Here’s the 60 Minutes interview that’s the basis for the movie.
You can’t look at those big tobacco revelations today without noting the glaring parallels with social media: addiction, physiological response, a dopamine triggering system.
As Sarah Wynn-Williams writes near the end of her 2025 book Careless People: A Cautionary Tale of Power, Greed, and Lost Idealism — her insider account of working for Facebook — “Facebook was long aware that its research, models, and programs sought to optimize use engagement at all costs. Facebook employed a series of ‘addictive by design’ features specifically targeted and tailored to exploiting the vulnerabilities of young users, while hiding the risky and harmful nature of such features. Forcing every lever to drive engagement and drive that addiction.”
If big tobacco was in the nicotine delivery business, the screens we carry in our hands are in the dopamine delivery business. But that’s not all. Even the big media companies are in on the game. In The Insider, we also watch CBS cave to the power of big money and big tobacco exactly the same way they’re caving today to the president and his golden coterie of social media oligarchs.
Technology has upped the ante, but the game is the same.
Over the last month or so, I’ve been asking people about social media use. I recognize this is purely anecdotal, but the over-50 set I talked to get most of their news and/or news links from Facebook while younger folks get theirs from Instagram, Reddit, Tiktok. Very few get news directly from news outlets.
No surprises there, but it does increasingly feel like the apps on our phones, from maps to weather to banking to social media to google, are the tools we can no longer live without. I am reminded of the 2017 book Churchill and Orwell. “Orwell saw that people might become slaves of the state,” author Thomas E. Ricks writes, “but he did not foresee that they might also become something else that would horrify him — products of corporations, data resources to be endlessly mined and peddled elsewhere. He would no doubt have been a powerful critic of such things.”
With social media being free of charge and scrolling effectively endless, we can easily justify not paying for vetted, fact-checked news while considering ourselves duly informed and connected and simultaneously wondering why we feel so uninformed, isolated and anxious.
Meanwhile, no one is taking more advantage of this era than the president (who bleats out lies and hateful rhetoric from his own social media platform all day, every day) and the billionaire tech bros who cuddle up to him at his elite, exclusive Florida country club for personal favors to continue their personal enrichment. If we were characters in Orwell’s 1984, those guys would be the ruling class, the thought police, and those of us on their platforms: the proles.

* [Data section]:
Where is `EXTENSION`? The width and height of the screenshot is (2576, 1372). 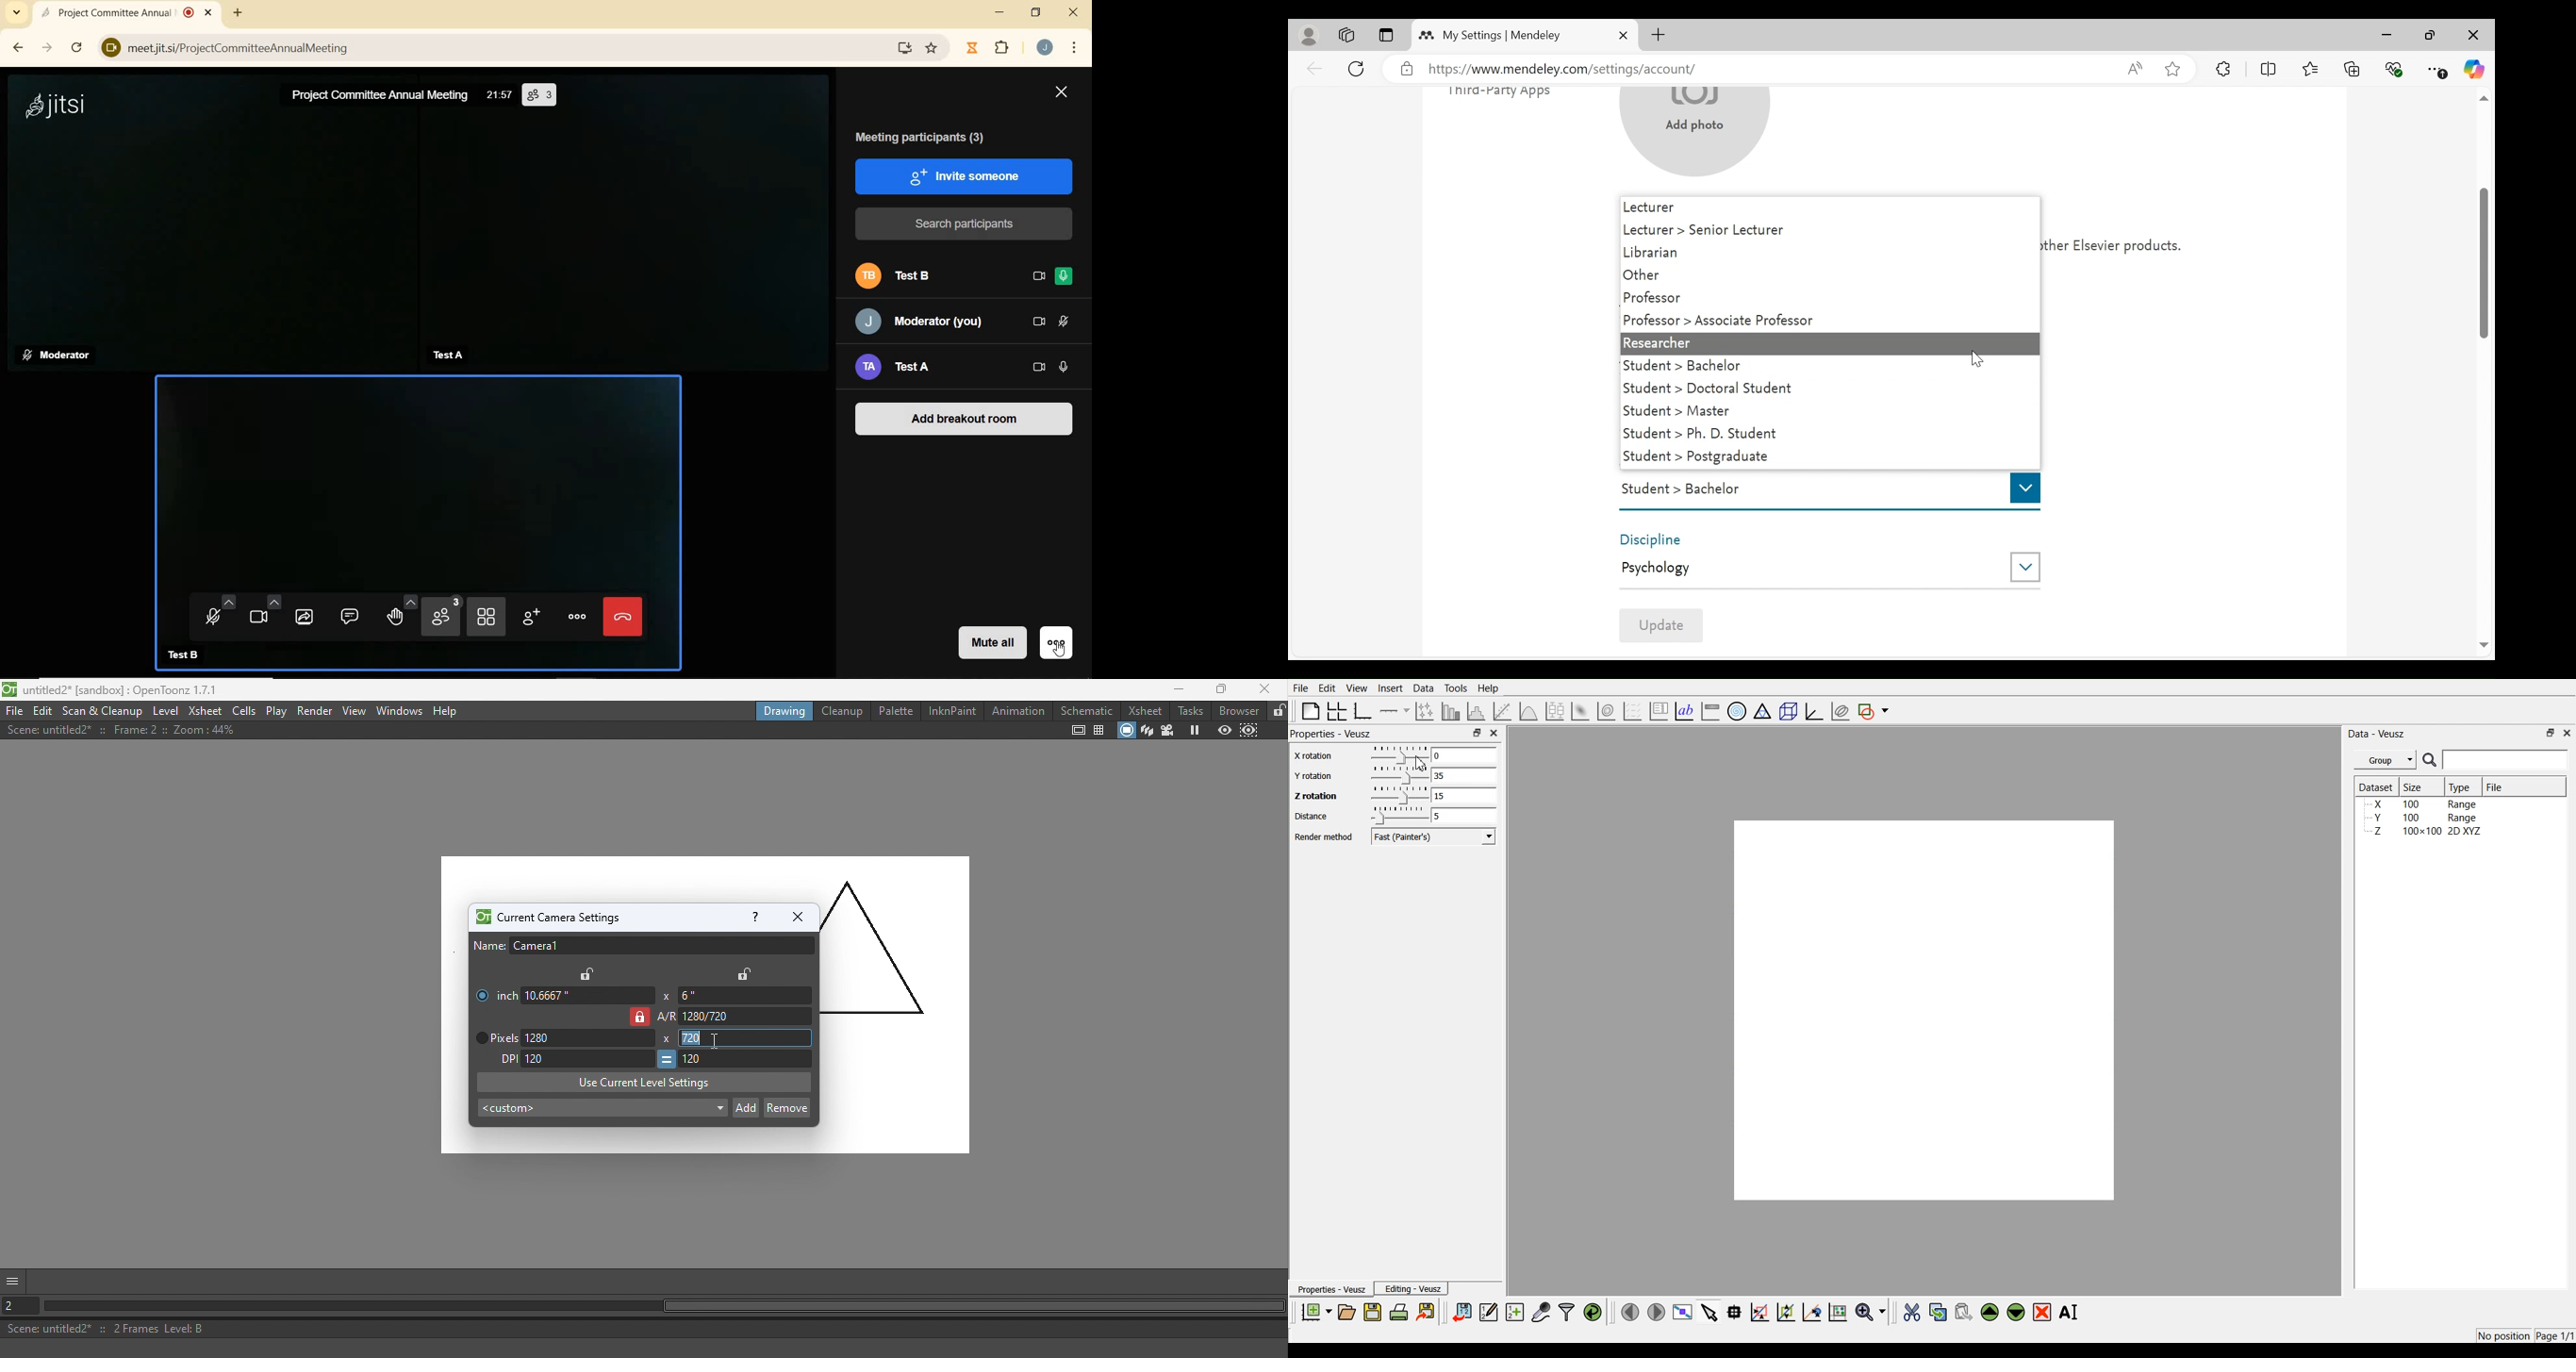 EXTENSION is located at coordinates (1001, 47).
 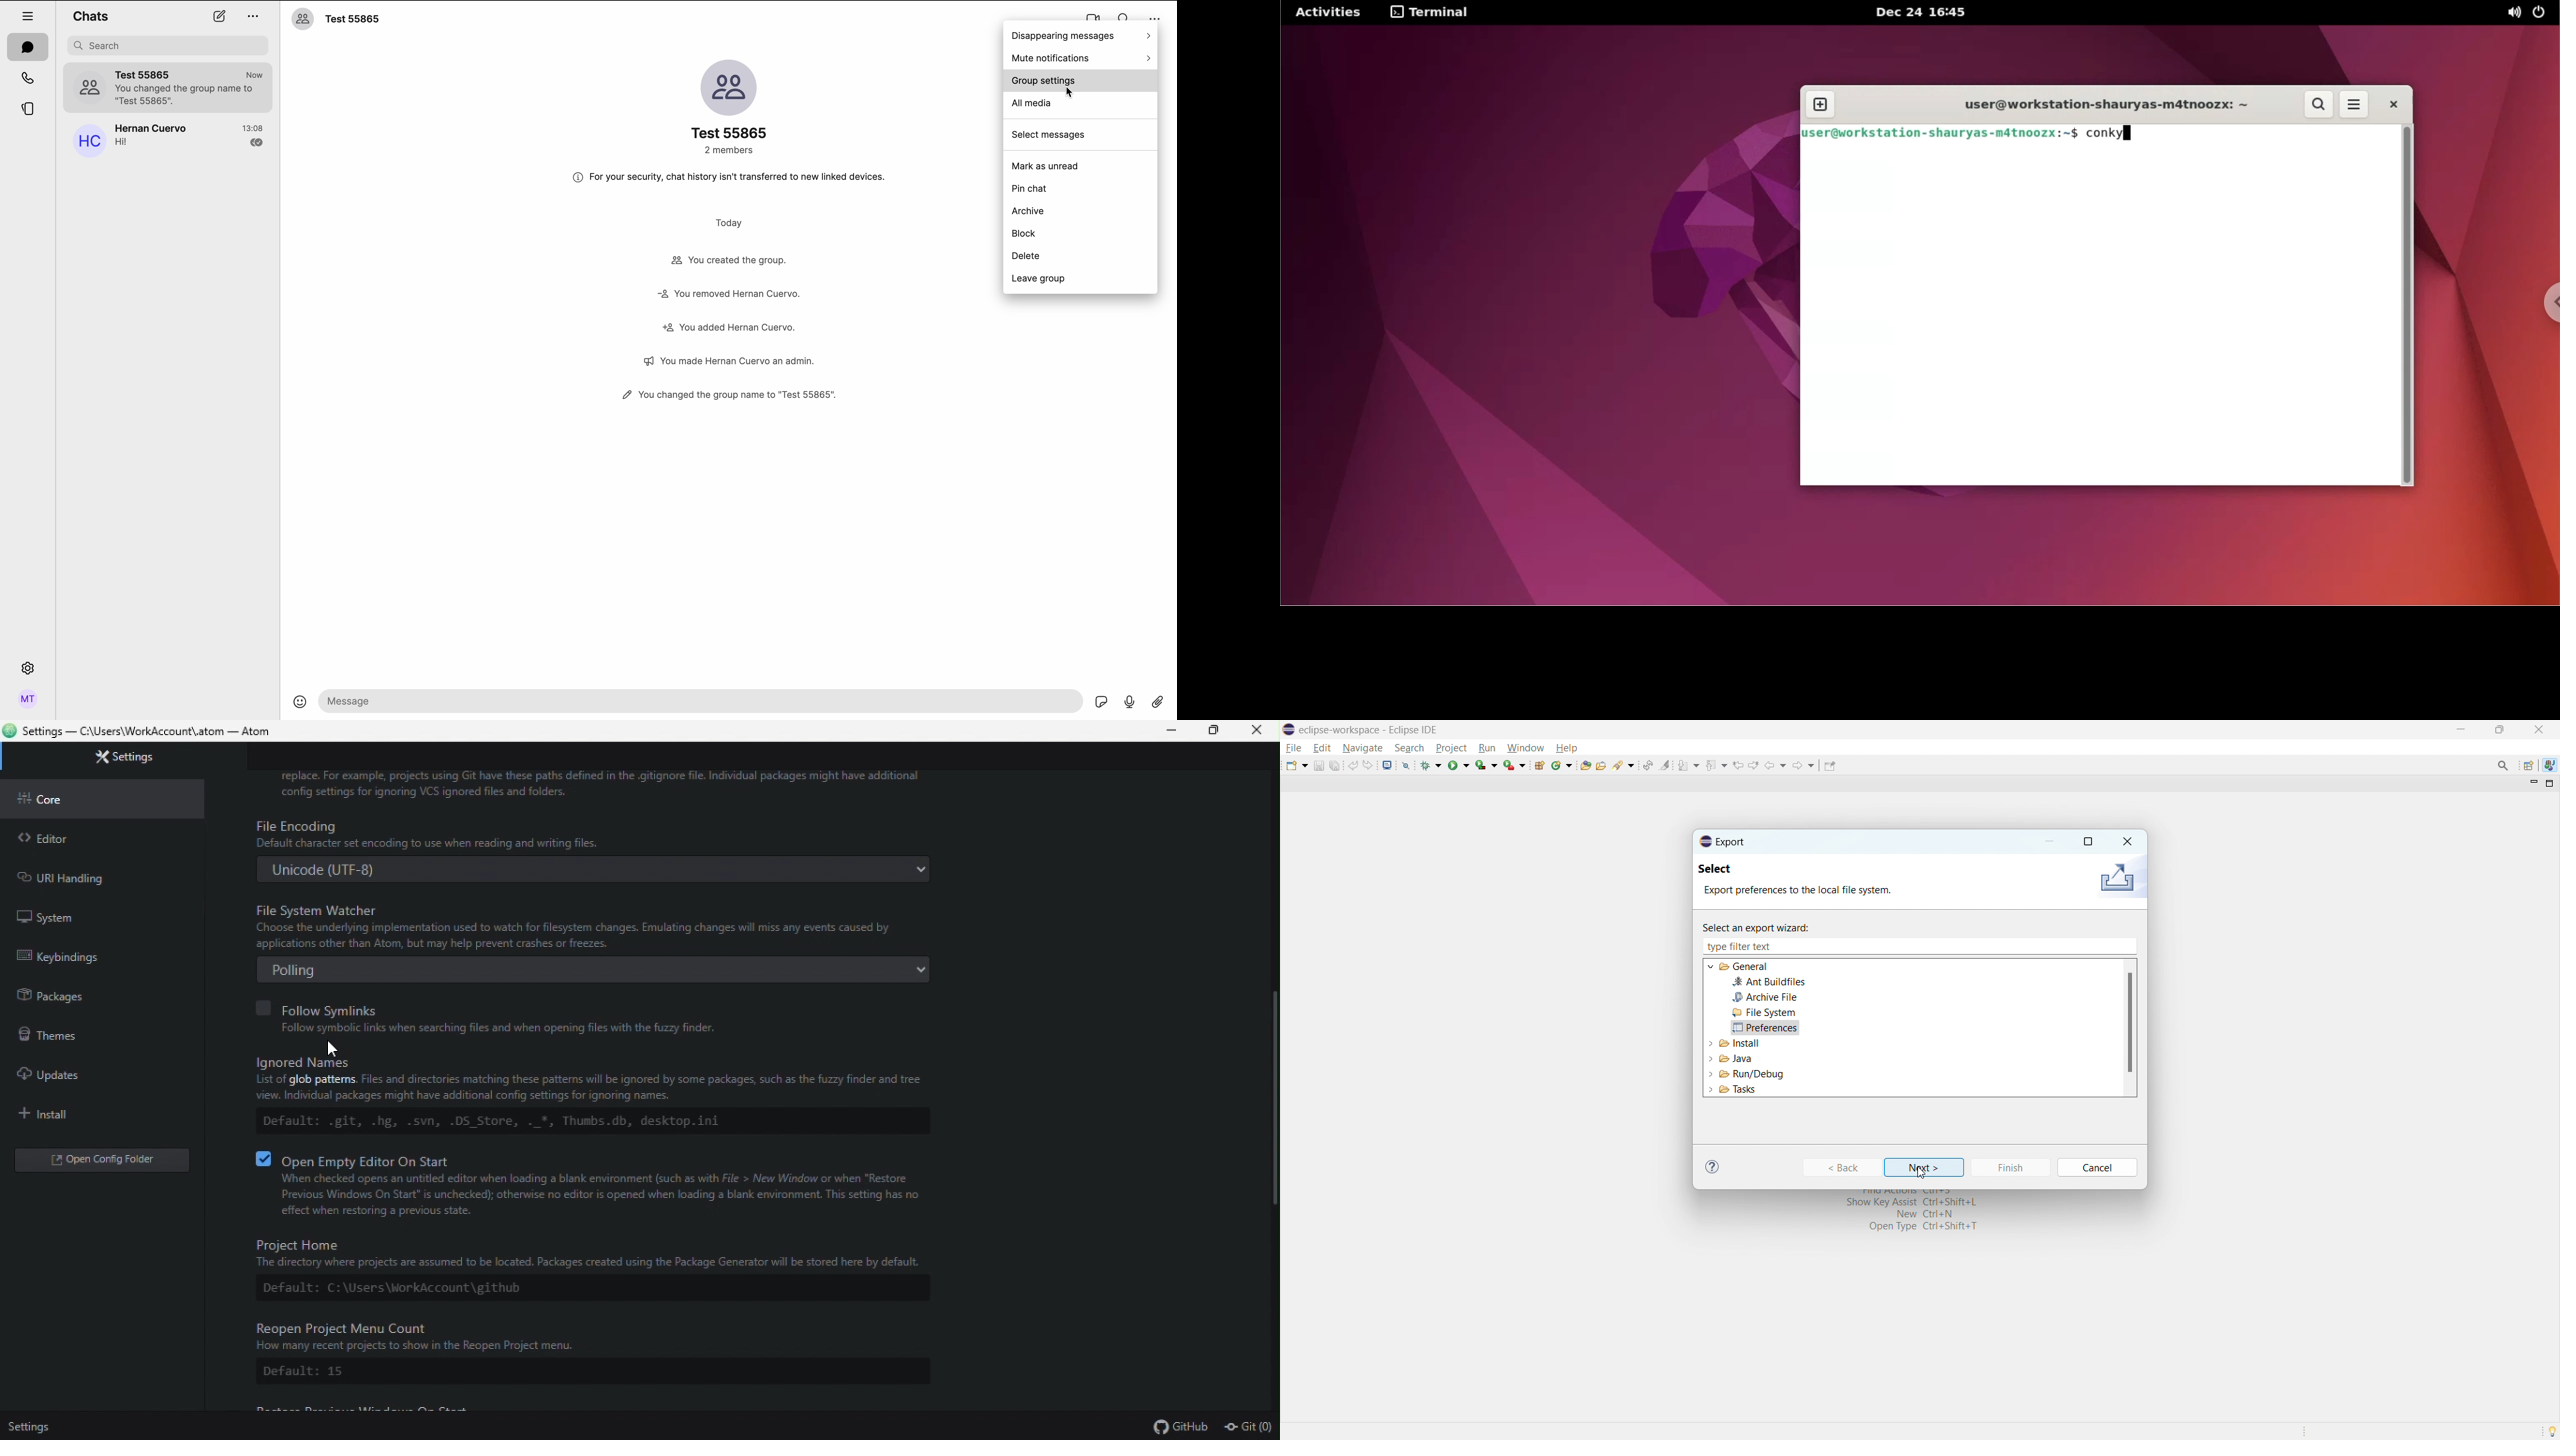 What do you see at coordinates (303, 19) in the screenshot?
I see `profile picture` at bounding box center [303, 19].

* [Instruction]:
Continue the essay on social media and big tobacco from the point where it ends. The material above comes from a separate source and is unrelated to the essay on social media and big tobacco.

* [Final answer]:
I don’t want to be a prole, but here I am on the apps, volunteering for duty.
“Liberal democracy requires patience, tolerance, and perspective, but torrents of sensory experiences — it is too much to call it all ‘information’ — assault those virtues, wrote Tom Nichols in Our Own Worst Enemy: The Assault from Within on Modern Democracy. “The constant ability to see into the lives of our neighbors, to compare ourselves to strangers, to be in constant contact with the entire planet day and night, is unnatural and pushes the human mind far beyond its capacity for reason and reflection.”
Like the liars who sold us big tobacco, men like Musk, Bezos and Zuckerberg are sucking the life out of us in a competition to be trillionaires while helping Trump and his allies feed us targeted propaganda in what we call — you can’t make this up — our feeds.
They feed us. And when we scroll, we hungrily watch our screens and gobble up every morsel, from the time we wake up until we go to bed.
Proles.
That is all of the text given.